There have been, however, criticisms of his work. Some of the most obvious being in regard to Burke's overall negative approach to interpersonal relationships. Within the Modern Rhetorical Criticism text, authors Hart, Saughton, and Lavally argue that Burke " look[ed] to the inevitable divisions among people and between people and their personal goals" when in reality relationships operate in the gray.[64]
Charles Kneupper states that several concerns arise when applying dramatism to the process of composition.[65] He presses on the need to consider the shortcomings of this theory. The theory can be examined by the criteria below:
Feminist scholars also talked about our ability as a society to begin to think in new ways about sex and gender, to extent our language beyond duality to a broad "humanity" and to "human beings".[67] Since "being" is a state in which women simply experience life as freely, consciously, and fully as possible, realizing that this is not only the purpose of life but a genuine place from which change can occur.[69] Condit also went on to criticize Burke for assuming culture as a hegemony, specifically in relation to Burke's application of guilt purging within cultures as necessitating victims.
Later scholars, such as Anne Caroline Crenshaw,[70] went on to note that Burke did identify gender relations in one instance in relation to his arguments on social hierarchies through his analysis of socio-sexual relations present in Shakespeare's Venus and Adonis. However, this author notes that Burke's work wasn't a critique and examination of this relationship through dramatism, but the theory of dramatism does give space to make such analyses. Furthermore, scholar Brenda Robinson Hancock used Burke's dramatism to study women's movements, specifically with identification as actors.[71] Another scholar, Janet Brown,[72] made use of Burke's pentad in relation to understanding and identifications of feminist literature. Despite these works and incorporation of dramatism in feminist work, there remains the evidence that Burke did not use or intend his theory to account for gender.

**Extracted records:**

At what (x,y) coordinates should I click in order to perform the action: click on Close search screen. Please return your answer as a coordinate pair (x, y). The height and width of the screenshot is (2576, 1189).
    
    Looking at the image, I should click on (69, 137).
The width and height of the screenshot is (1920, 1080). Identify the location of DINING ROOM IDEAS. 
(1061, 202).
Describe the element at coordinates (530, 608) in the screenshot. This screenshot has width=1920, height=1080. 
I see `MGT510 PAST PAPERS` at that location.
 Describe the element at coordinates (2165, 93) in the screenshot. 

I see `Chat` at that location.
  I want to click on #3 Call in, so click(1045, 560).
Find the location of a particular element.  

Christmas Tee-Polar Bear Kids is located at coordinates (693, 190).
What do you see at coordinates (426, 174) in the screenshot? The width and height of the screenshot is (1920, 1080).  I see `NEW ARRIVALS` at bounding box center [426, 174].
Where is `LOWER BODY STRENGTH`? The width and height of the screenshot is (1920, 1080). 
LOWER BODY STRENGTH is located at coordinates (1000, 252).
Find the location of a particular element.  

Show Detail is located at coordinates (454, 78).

**Action item:** Reproduce in full, word for word, the text above on criticisms of Burke's dramatism.

**Solution:**
There have been, however, criticisms of his work. Some of the most obvious being in regard to Burke's overall negative approach to interpersonal relationships. Within the Modern Rhetorical Criticism text, authors Hart, Saughton, and Lavally argue that Burke " look[ed] to the inevitable divisions among people and between people and their personal goals" when in reality relationships operate in the gray.[64]
Charles Kneupper states that several concerns arise when applying dramatism to the process of composition.[65] He presses on the need to consider the shortcomings of this theory. The theory can be examined by the criteria below:
Feminist scholars also talked about our ability as a society to begin to think in new ways about sex and gender, to extent our language beyond duality to a broad "humanity" and to "human beings".[67] Since "being" is a state in which women simply experience life as freely, consciously, and fully as possible, realizing that this is not only the purpose of life but a genuine place from which change can occur.[69] Condit also went on to criticize Burke for assuming culture as a hegemony, specifically in relation to Burke's application of guilt purging within cultures as necessitating victims.
Later scholars, such as Anne Caroline Crenshaw,[70] went on to note that Burke did identify gender relations in one instance in relation to his arguments on social hierarchies through his analysis of socio-sexual relations present in Shakespeare's Venus and Adonis. However, this author notes that Burke's work wasn't a critique and examination of this relationship through dramatism, but the theory of dramatism does give space to make such analyses. Furthermore, scholar Brenda Robinson Hancock used Burke's dramatism to study women's movements, specifically with identification as actors.[71] Another scholar, Janet Brown,[72] made use of Burke's pentad in relation to understanding and identifications of feminist literature. Despite these works and incorporation of dramatism in feminist work, there remains the evidence that Burke did not use or intend his theory to account for gender.